子育てと仕事の両立に悩むワーキングママ、いわゆるワーママは少なくありません。

「キャリアアップを目指したいけど本当に可能なのかな…」と不安を感じることも多いでしょう。

近年はリモートワークや時短勤務の普及など働く環境が大きく変化し、キャリア形成の選択肢は広がっています。

この記事では、育児と仕事を両立しながらキャリアを前に進めるための具体的な方法と考え方を紹介します。

ワーママ特有のキャリアアップの悩み

ワーママとしては、大きく三つの要因がキャリアアップを考える上での悩みとなります。

時間が足りない

時間が足りないことに悩むワーママは少なくありません。

育児に追われて仕事に集中できる時間が限られる、残業ができず同僚との差が開く、スキルアップの機会を持てないといった不安が生まれます。

朝は子どもの準備に追われ、夜は家事に追いつくだけで精一杯。

自分のキャリアを見つめ直す余裕すら持てない人もいるでしょう。

職場の理解

職場によっては、子育てへの理解が十分に得られないこともあります。

子どもの急な体調不良で休まざるを得ない、保育園のお迎えのために定時で帰らなければならないといった状況に対し、理解が不十分な会社は少なくありません。

「また休むの?」という冷たい視線を向けられたり、疎外感を覚えたりするワーママも多いです。

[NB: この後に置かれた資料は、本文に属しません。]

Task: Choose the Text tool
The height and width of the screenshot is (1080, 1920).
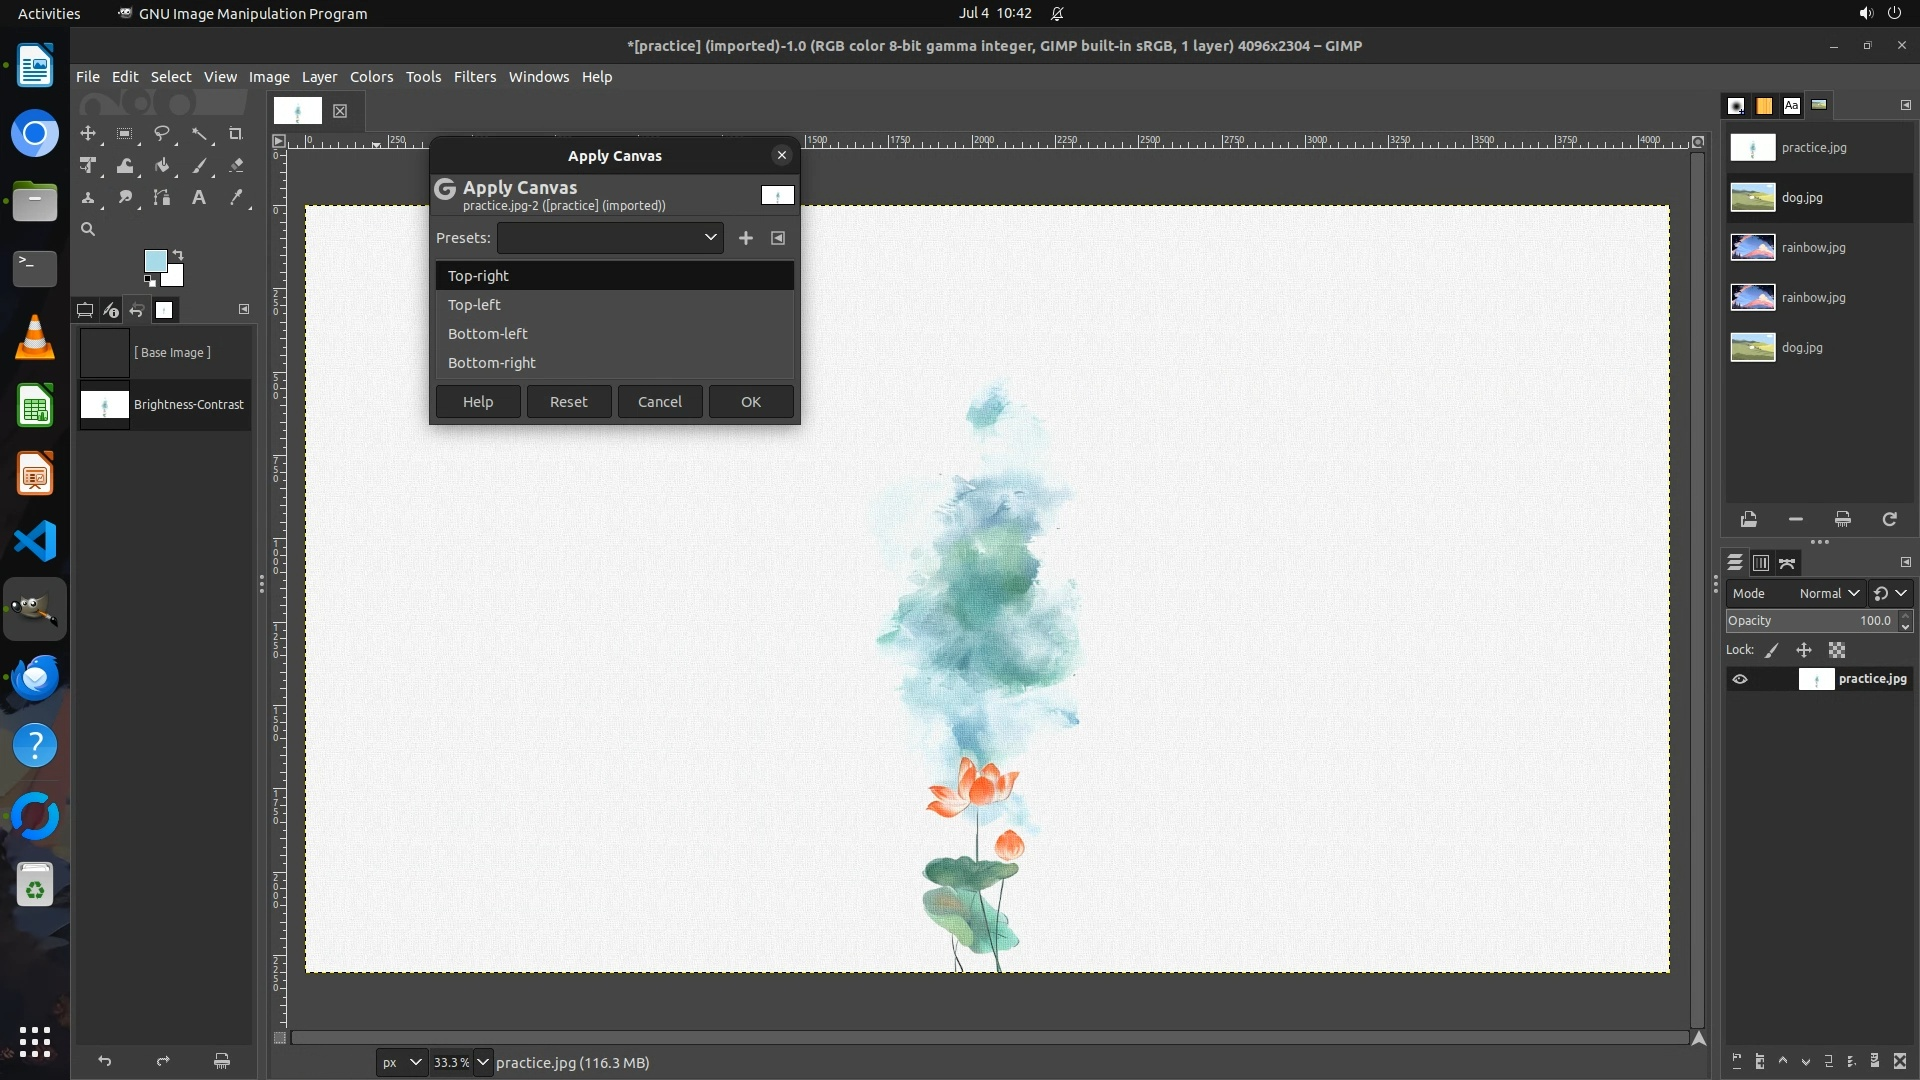Action: 199,198
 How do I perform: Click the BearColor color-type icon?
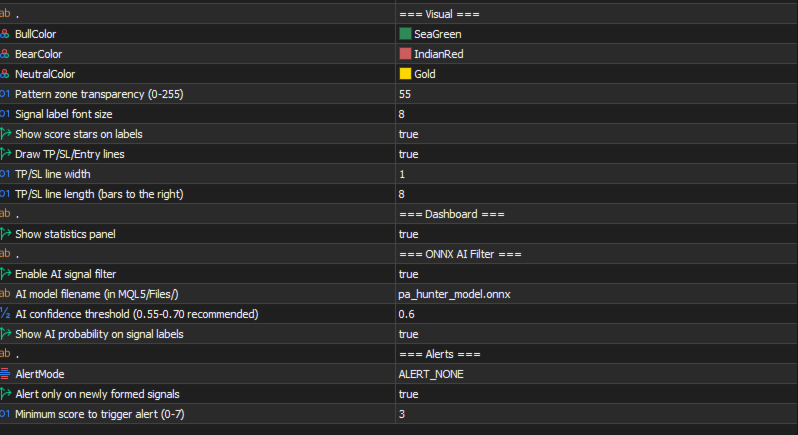pyautogui.click(x=5, y=54)
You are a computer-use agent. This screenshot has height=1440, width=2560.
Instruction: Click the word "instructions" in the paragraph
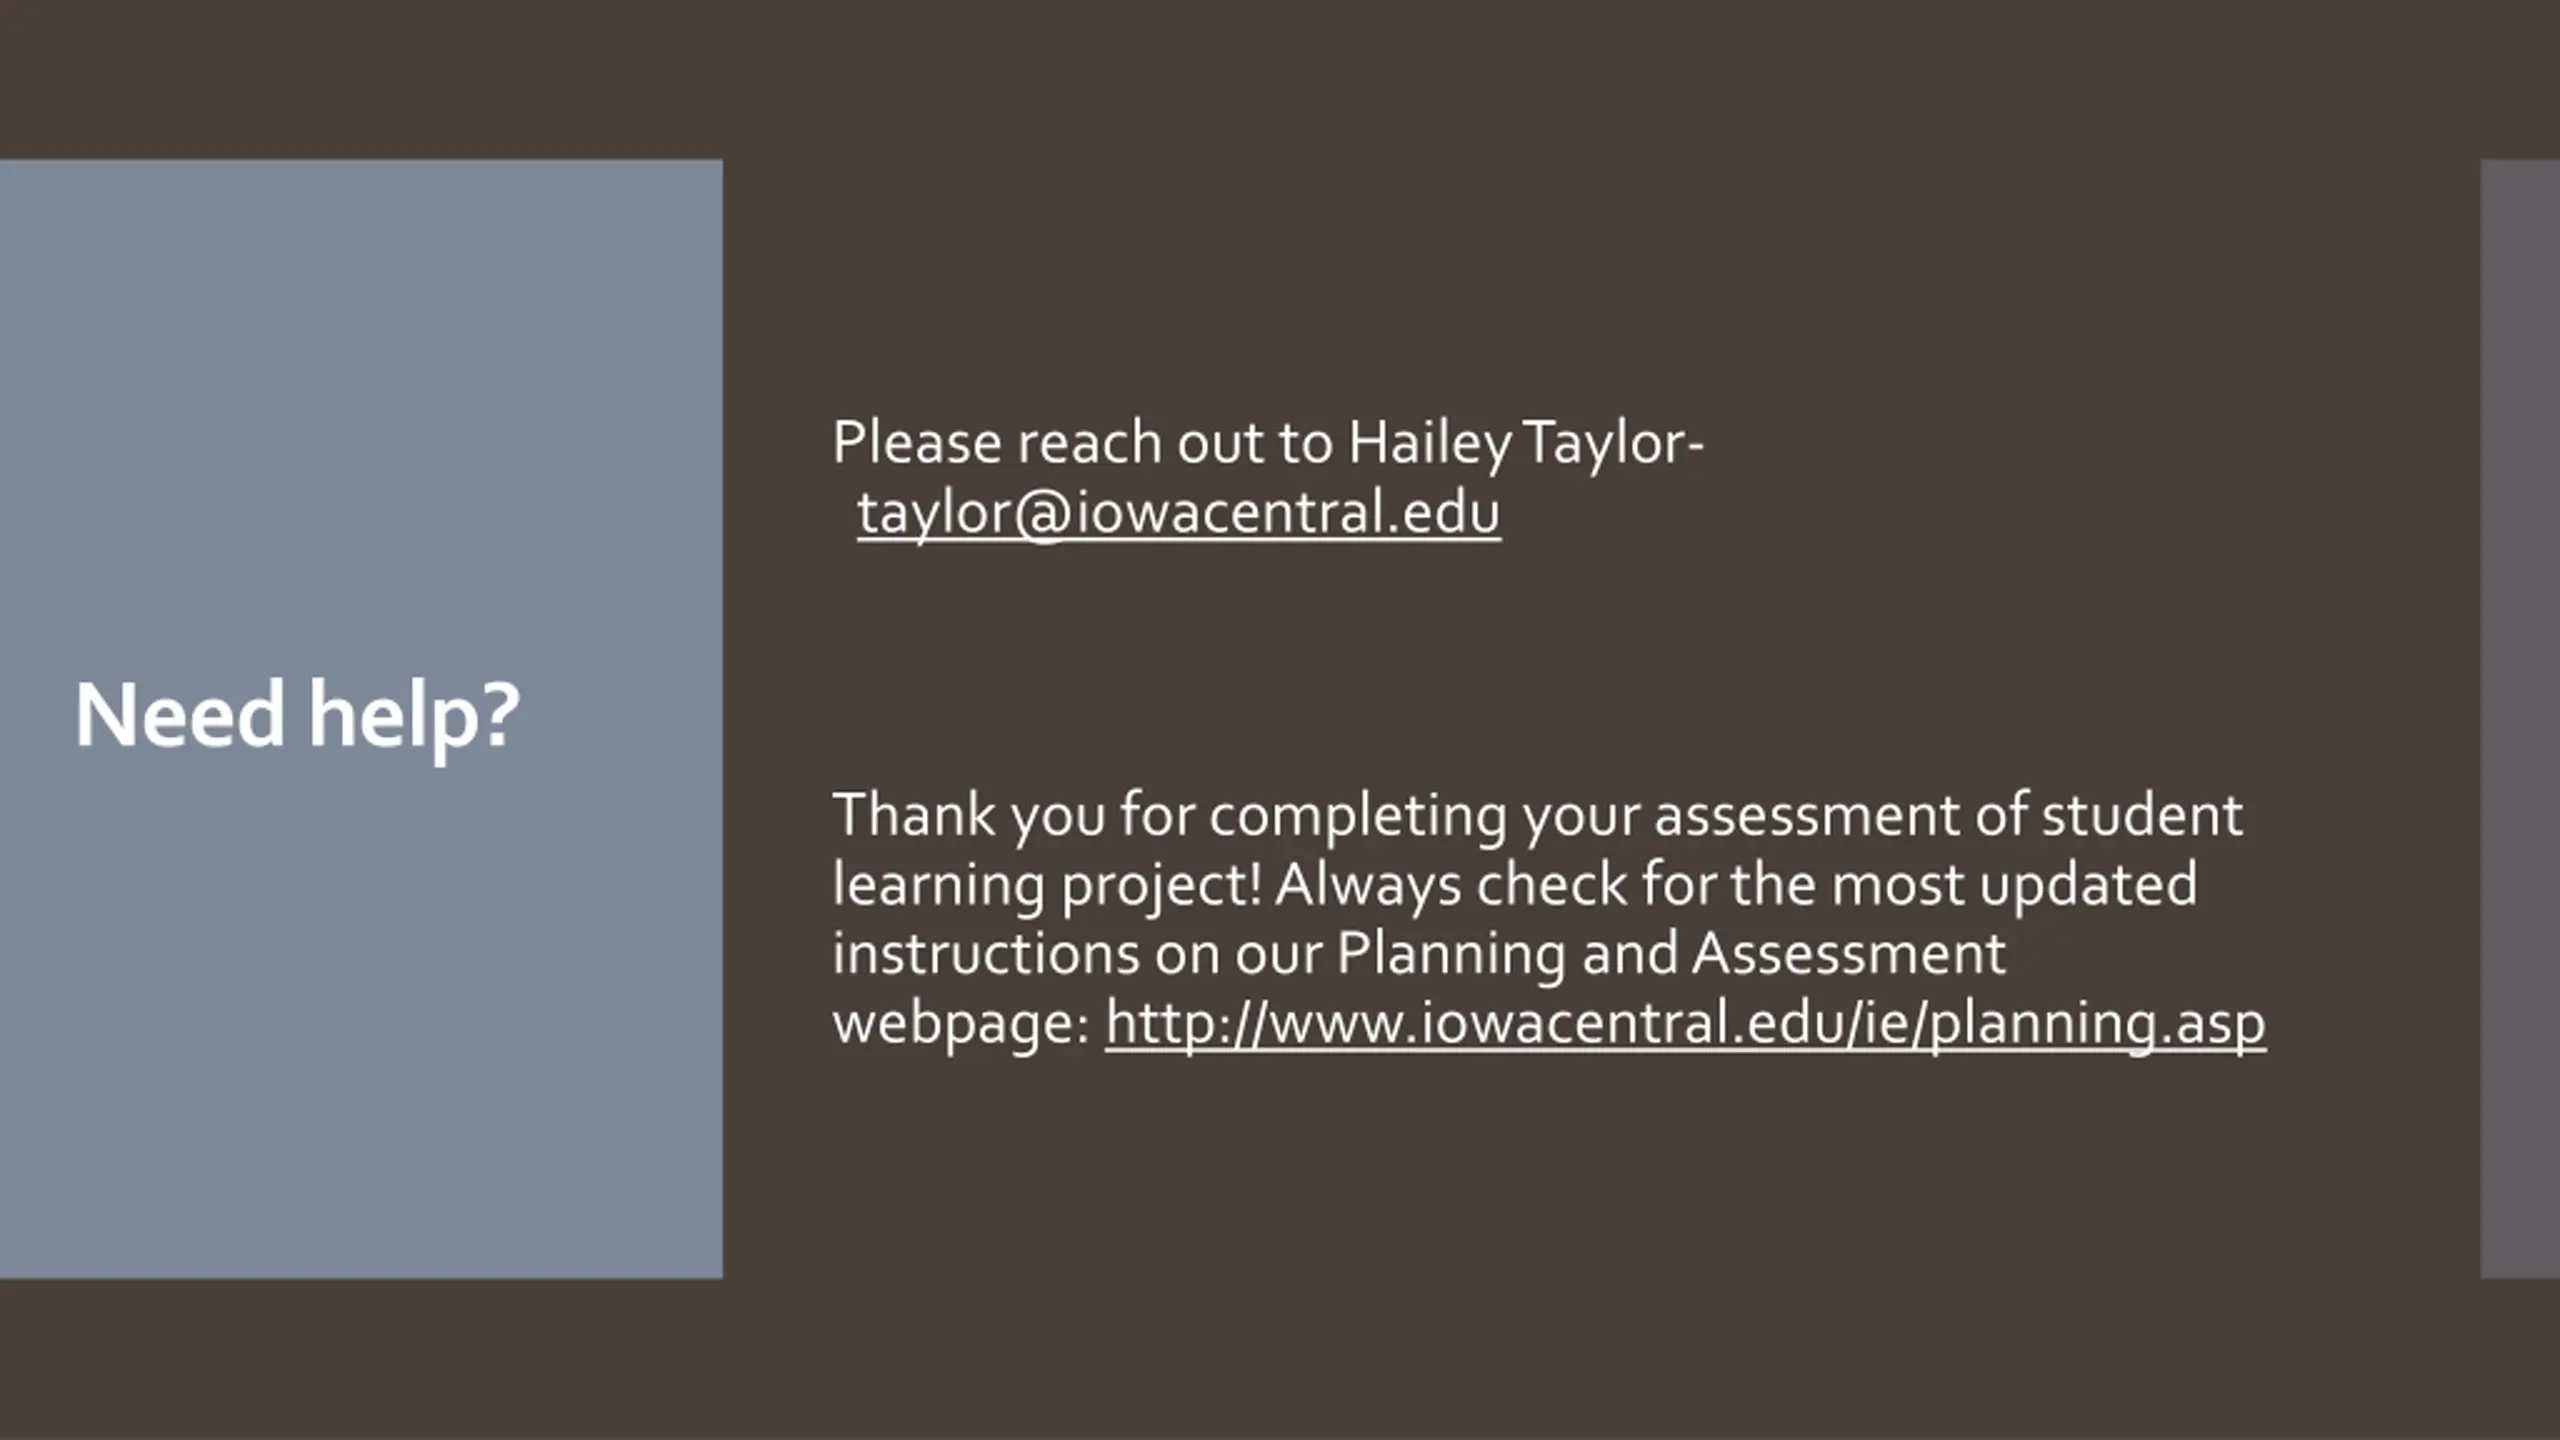(986, 955)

たとえ職場が理解を示してくれていても、負担をかけているのではと申し訳なく感じる人もいるでしょう。

自分自身の迷い

自分自身の迷いに苦しむ人も少なくありません。

「子どもに十分な時間を与えられているのか」

「家庭と仕事、どちらを優先すべきなのか」

といった内面的な葛藤に直面し、働く母親としての罪悪感やキャリアを諦めることへの不安が常につきまとい、心の重荷となります。

育児経験をキャリアの武器にする発想転換

育児の経験を強みに変える視点を持ってみましょう。

母親目線を活かせる業務・職種

母親としての経験は、同じ子育て世代の女性の気持ちに寄り添う力になります。

育児で培った視点は、商品企画やマーケティングの場面だけでなく、カスタマーサポートや人事・労務においても活かせます。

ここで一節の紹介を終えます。